Tags: women book faith

By Matt Pointon

We can find inspiration in the strangest of places, but even I never expected a service station on the M6 to be one of them.

Whilst making a brief toilet stop en route back from the Lake District, I spied this title in a charity Book sale and thought it might be worth a pound’s donation. I was not mistaken.

Michelle Guinness is an interesting character. A well-known broadcaster, she was brought up Jewish and is now married to a Christian minister. Interfaith if ever there was.

In her book “Is God Good to Women?” (1997), she turns her attentions to a tricky question: in a world where women seem to be side-lined or treated as second-class by religions, is God good for women?

She attempts to answer it by speaking to twelve inspirational females who have succeeded in a male world. There’s an army officer, an MP, a CEO, a rabbi, a vicar and many more.

By recounting their stories and exploring their faith, she attempts to answer her question.

As someone who had just come back from travelling around Pakistan, where I struggled with the strict gender segregation and absence of women in the public sphere, this was definitely a question on my mind.

I enjoyed the book. As one might expect from an experienced journalist, the stories are well-written and readable. The lives they document are inspiring; women who have overcome great odd and achieved incredible things.

The most powerful for me was Mandy, the survivor who fought addiction, violence and grinding poverty in the worst areas of Liverpool, using her faith to take herself to a better place.

The Jesus she knows, she refers to as “the big JC”. I like that. A mate not a master.

I do have criticisms of course. This book was published in 1997 and it shows.

It recognises diversity in that there are rich and poor women, black and white, fortunate and less fortunate.

However, what is conspicuously absent in the book is diversity of faith.

In this book, to be religious means to be Christian or Jewish. We’re missing Muslims, Sikhs, Hindus and Buddhists. Missing too are the LGBTQ+ community – a crucial intersectionality that’s not explored.

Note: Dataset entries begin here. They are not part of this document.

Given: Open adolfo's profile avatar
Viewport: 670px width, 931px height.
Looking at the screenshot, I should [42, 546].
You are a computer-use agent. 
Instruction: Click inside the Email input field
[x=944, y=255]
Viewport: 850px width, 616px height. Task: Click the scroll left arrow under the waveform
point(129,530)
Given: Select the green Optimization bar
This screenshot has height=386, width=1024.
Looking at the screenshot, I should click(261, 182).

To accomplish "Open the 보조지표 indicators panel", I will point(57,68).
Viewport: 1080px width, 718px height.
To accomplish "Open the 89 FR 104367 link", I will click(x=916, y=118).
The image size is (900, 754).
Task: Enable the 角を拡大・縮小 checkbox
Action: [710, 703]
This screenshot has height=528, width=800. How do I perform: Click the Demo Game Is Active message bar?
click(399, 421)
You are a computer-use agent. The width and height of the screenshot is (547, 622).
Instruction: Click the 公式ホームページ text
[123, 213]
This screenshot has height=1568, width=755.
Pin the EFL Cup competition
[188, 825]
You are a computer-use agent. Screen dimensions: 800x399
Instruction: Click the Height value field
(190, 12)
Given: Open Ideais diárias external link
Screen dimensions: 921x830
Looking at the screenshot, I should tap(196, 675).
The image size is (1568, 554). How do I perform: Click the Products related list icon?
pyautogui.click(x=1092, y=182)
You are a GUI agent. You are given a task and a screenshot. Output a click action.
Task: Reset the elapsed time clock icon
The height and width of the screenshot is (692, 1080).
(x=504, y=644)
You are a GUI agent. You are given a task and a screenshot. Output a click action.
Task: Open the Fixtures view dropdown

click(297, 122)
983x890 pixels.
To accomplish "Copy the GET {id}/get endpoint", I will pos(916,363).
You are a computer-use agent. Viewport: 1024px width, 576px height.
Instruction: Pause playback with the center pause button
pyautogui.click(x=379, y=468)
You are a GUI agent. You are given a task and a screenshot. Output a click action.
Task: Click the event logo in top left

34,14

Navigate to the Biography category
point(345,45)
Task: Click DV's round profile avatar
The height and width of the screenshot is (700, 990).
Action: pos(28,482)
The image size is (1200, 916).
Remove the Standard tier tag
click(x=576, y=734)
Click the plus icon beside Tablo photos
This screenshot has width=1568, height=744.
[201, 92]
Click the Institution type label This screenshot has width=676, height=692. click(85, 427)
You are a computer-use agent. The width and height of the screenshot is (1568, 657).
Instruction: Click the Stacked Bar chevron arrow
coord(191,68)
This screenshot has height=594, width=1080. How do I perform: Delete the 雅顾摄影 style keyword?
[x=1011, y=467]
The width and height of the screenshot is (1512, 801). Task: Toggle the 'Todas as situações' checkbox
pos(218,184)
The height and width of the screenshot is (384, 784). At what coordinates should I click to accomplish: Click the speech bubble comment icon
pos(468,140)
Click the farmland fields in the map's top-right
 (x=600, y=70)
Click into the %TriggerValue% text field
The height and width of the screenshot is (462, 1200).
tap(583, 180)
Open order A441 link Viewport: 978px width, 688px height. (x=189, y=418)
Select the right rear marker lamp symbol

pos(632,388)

However, given the time period, it’s clear that such differences were less prominent and less talked about then. Every book is of course a product of its time.

Does it answer the central question though? Guinness is adamant, after talking with her twelve apostles that yes, God can be good for women, though organised religion often is far less positive.

But she goes further than that. As a man, I found it both inspiring and informative to learn how the female journey of faith can be distinct from that of my gender.

She talks of how women are experts at coping, whereas men want only to solve problems.

The truth is, the world needs both and that women, when they can take inspiration from God, radically transform our world.

As Guinness herself sums up:

Many women feel like a mouse inside. They take a peek at their possibilities, see only pitfalls and problems, and cower in a corner.

But throughout history there have been women willing to respond to go beyond their usual limitations, to rub against hard and difficult man-made structures in an attempt to make the world a better, fairer, godlier place…

They prove that a God who is good for women intends them to have the heart the mind, and the roar of a lioness.

Let every woman roar – in the name of God!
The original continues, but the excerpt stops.